By the end, Kuffel is thin, and looking for lurve; she has a rather rocky experience with MatchDotCom and online dating -- but it's easy to see why. Her true love, her lost love, is and always will be her food. She speaks of food with far more passion than she ever does of her rather abstract dates and sort-of boyfriend.
Annoying. And yet I read it, the whole thing, hoping that somewhere, somehow, she'd really learn something from all this, become likeable instead of fragile and somehow shallow. But she never did.

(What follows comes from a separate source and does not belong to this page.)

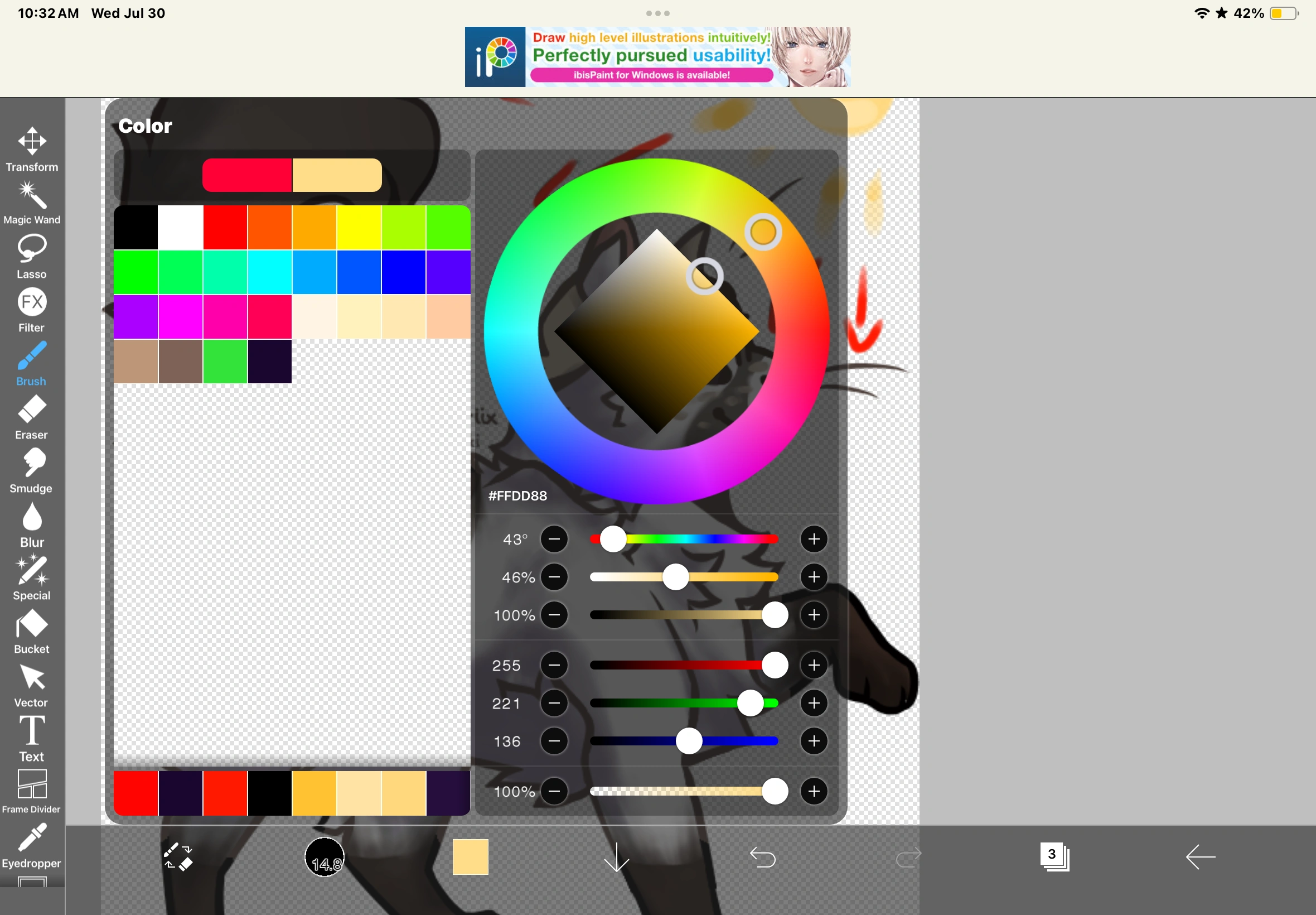
Task: Open the ibisPaint for Windows ad banner
Action: tap(657, 57)
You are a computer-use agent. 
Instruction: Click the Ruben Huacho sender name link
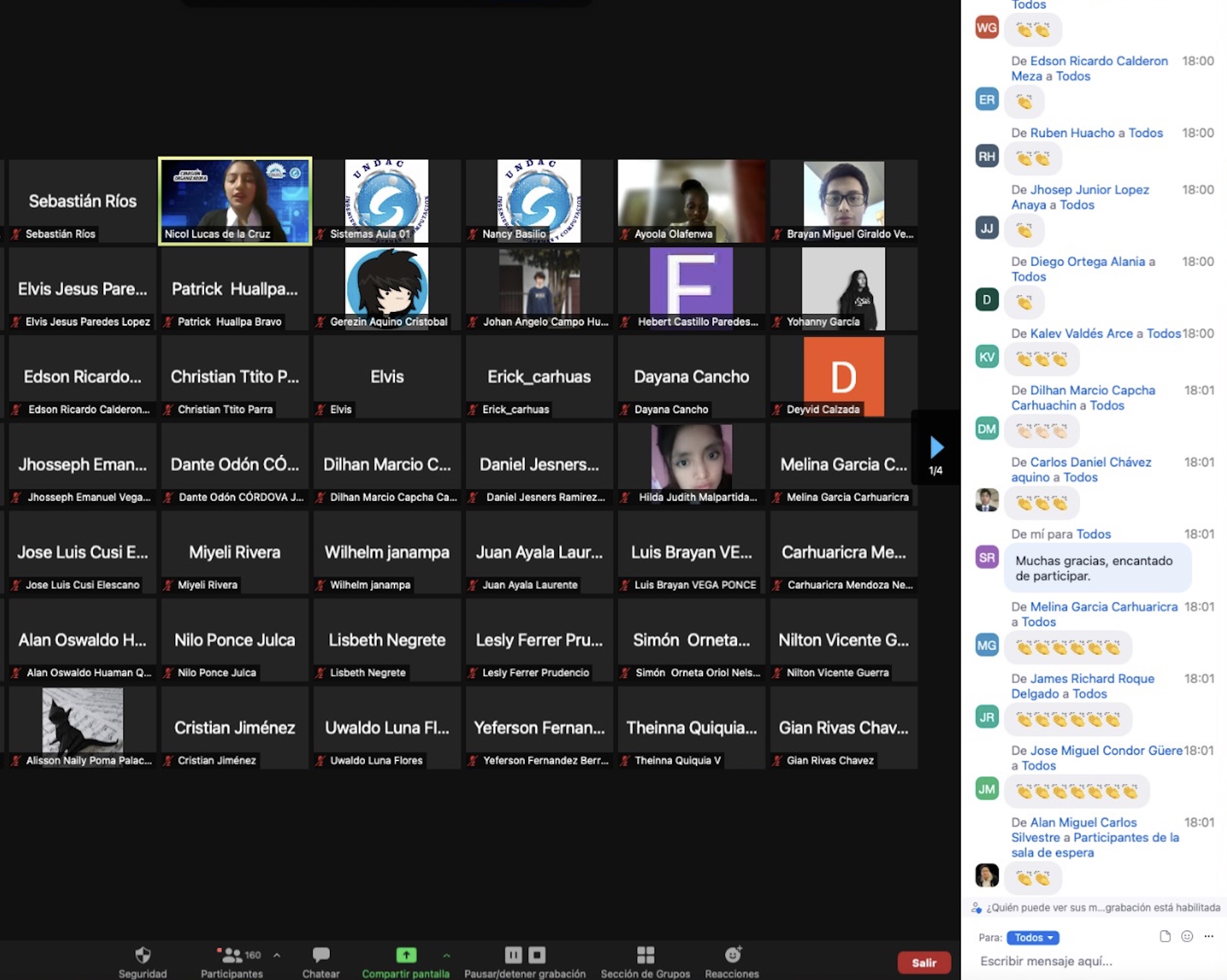pos(1072,133)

Anyway. Workout. Chest and shoulders,Rep Range week, tempo 212, rests 90 seconds.
DB Floor Press
WU 15lb PB x8
Work 35lb PB x8, 8, 8
Notes: Made target reps, but barely. It gets worse, though.Incline DB Press
WU 15lb PB x8
Work 25lb PB+Add x10, 10, 8
Notes: Third set, hit the "bonk". All downhill from here. I am stupid.DB Flye
WU 10lb DB x8
Work: 25lb PB x 11, 10
Notes: I don't even want to look up how I did on these last time. This sucked.Single-Arm DB Press
WU 10lb DB xR4/L4
Work 25lb PB xR7/L7, L7/R7
Rear Lat Raise on Incline Bench
WU 5lb DB x8
Work 15lb PB x10, 10, 10-ish
Notes: Though I sort of did target reps, I was not happy with these at all.Cable Side Lat Raise
Work 2.5lb xR12/L12, L12/R12
Notes: What's the point of doing a warmup when you are using ONE plate, the smallest you have, for your workset? Gah, these are depressing.Total lifting time, 40 minutes to the minute. Then, because I already felt like crap and should've eaten forty minutes ago, I still, of course, had to go up to the school and run football-field sprints. Ten of them. A. came along and brought the dog, and played ball with him while I ran. By the time I'd done that, I was dazed and staggering, and whining incessantly to A. about "what carb to have", because I become completely irrational when my blood sugar is down, and such things as what to eat become Huge, Looming Issues of Major Importance.
So I came home and stuffed the entirety of one of the oatcakes, hastily smeared with Jello pudding icing, into my maw. Because it was there, and the thought of making -- anything -- was bringing me near to tears at that point.
Sometimes I hate my body. This is one of the things losing weight has done for
me -- arsed up my blood sugar. No. I sound bitter, but I'm not. I'm just feeling fat and bitter today.
On a completely other note, a hospital in Toronto called, and said they had openings to do the MRI on my pesky bosked-up knee. When? Well, they do all their scans between midnight and the morning shift.
Five a.m. this Monday morning. In Toronto. I can hardly wait.